Equally, I want SoC vendors to be able to choose whether to use these
pre-defined/canned configuration nodes at all. If you do use them, putting
them into the controller node makes perfect sense. If you don't use them,
putting the pin configuration nodes into the individual device nodes (in
the board.dts file) makes much more sense.
Having each property start with the phandle of the relevant controller
is also far more consistent with the way all the GPIO, IRQ, ... bindings
work.
> > * Alternative: Format is <&pmx_controller_phandle
> > * pmx_controller_specific_data>. In this case, the
> > * pmx controller needs to define #pinmux-mux-cells,
> > * and provide the pinctrl core with a mapping
> > * function to handle the rest of the data in the
> > * property. This is how GPIOs and interrupts work.
> > * However, this will probably interact badly with
> > * wanting to parse the entire pinmux map early in
> > * boot, when perhaps the pinctrl core is initialized,
> > * but the pinctrl driver itself is not.
> > */
> > mux =
> > <&tegra_pmx TEGRA_PMX_PG_DTA TEGRA_PMX_MUX_1>
> > <&tegra_pmx TEGRA_PMX_PG_DTD TEGRA_PMX_MUX_1>
> > /* Syntax example */
> > <&foo_pmx FOO_PMX_PG_X FOO_PMX_MUX_0>;
> > /*
> > * Pin configuration settings. Optional.
> > *
>
> I guess pinconf can be optional because some pin/group that have pinmux
> setting do not necessarily have pinconf setting? If that's case,
> yes, agreed.
Yes, that's true.
Also, if you're using the 1:n model I mentioned above, your "base" node
may well have both, but your "override" node may well only need to add
additional pinmux settings, or tweak just a single pin control setting,
so forcing someone to specify both wouldn't work.

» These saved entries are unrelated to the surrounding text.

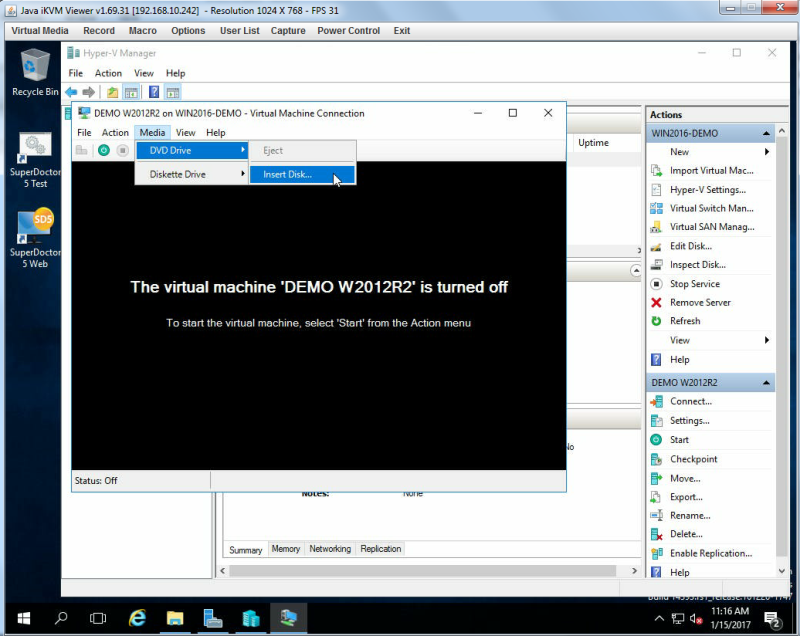Viewport: 800px width, 636px height.
Task: Switch to the Networking tab
Action: point(330,549)
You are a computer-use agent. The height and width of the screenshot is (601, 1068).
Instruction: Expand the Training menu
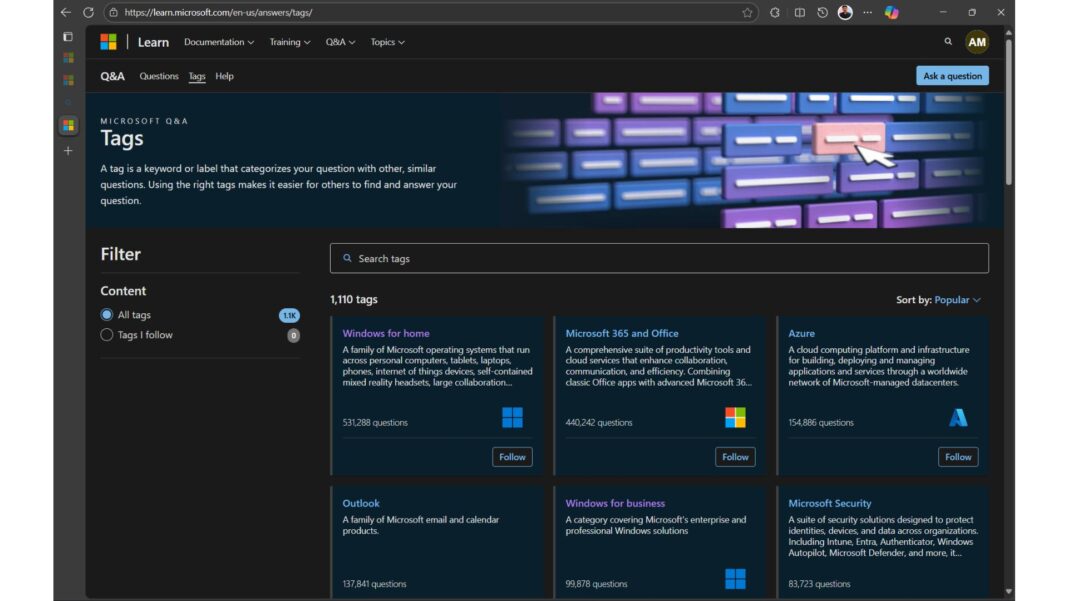[289, 42]
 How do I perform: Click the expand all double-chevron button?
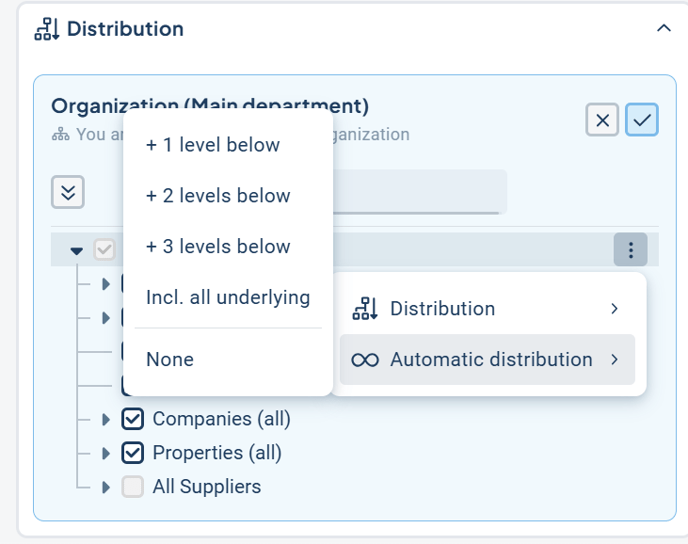pos(68,192)
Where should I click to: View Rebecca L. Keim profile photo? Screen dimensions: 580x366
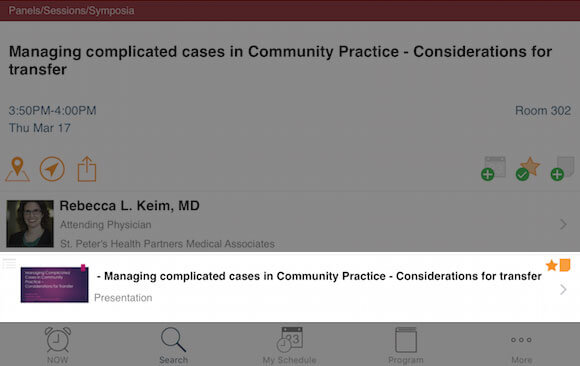[x=30, y=224]
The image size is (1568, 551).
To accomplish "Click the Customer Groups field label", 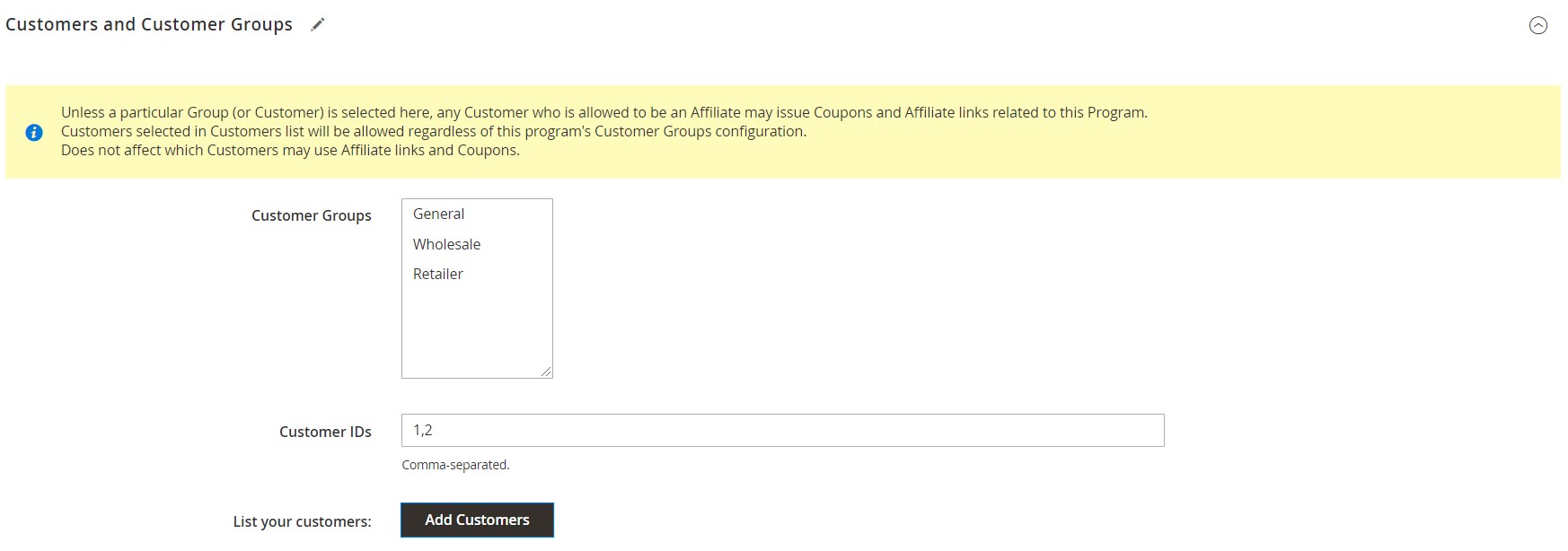I will (x=311, y=215).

Still, I suppose we could just force both properties to be present, but
just write an empty list if one type of setting wasn't needed; at least
this would allow for some amount of error-checking of the node content.
...
> > Integer IDs for "muxable entities": Pins on IMX, pin groups on Tegra:
> >
> > TEGRA_PMX_PG_DTA
> > TEGRA_PMX_PG_DTD
> >
> > Each individual pinmux driver's bindings needs to define what each integer
> > ID represents.
...
>
> Agreed on these. But we really need to push named constants support
> for dtc, otherwise the binding is so difficult for engineering. (We
> have a lot of pinconfig parameters on imx)
Yes, there is a discussion about this going on.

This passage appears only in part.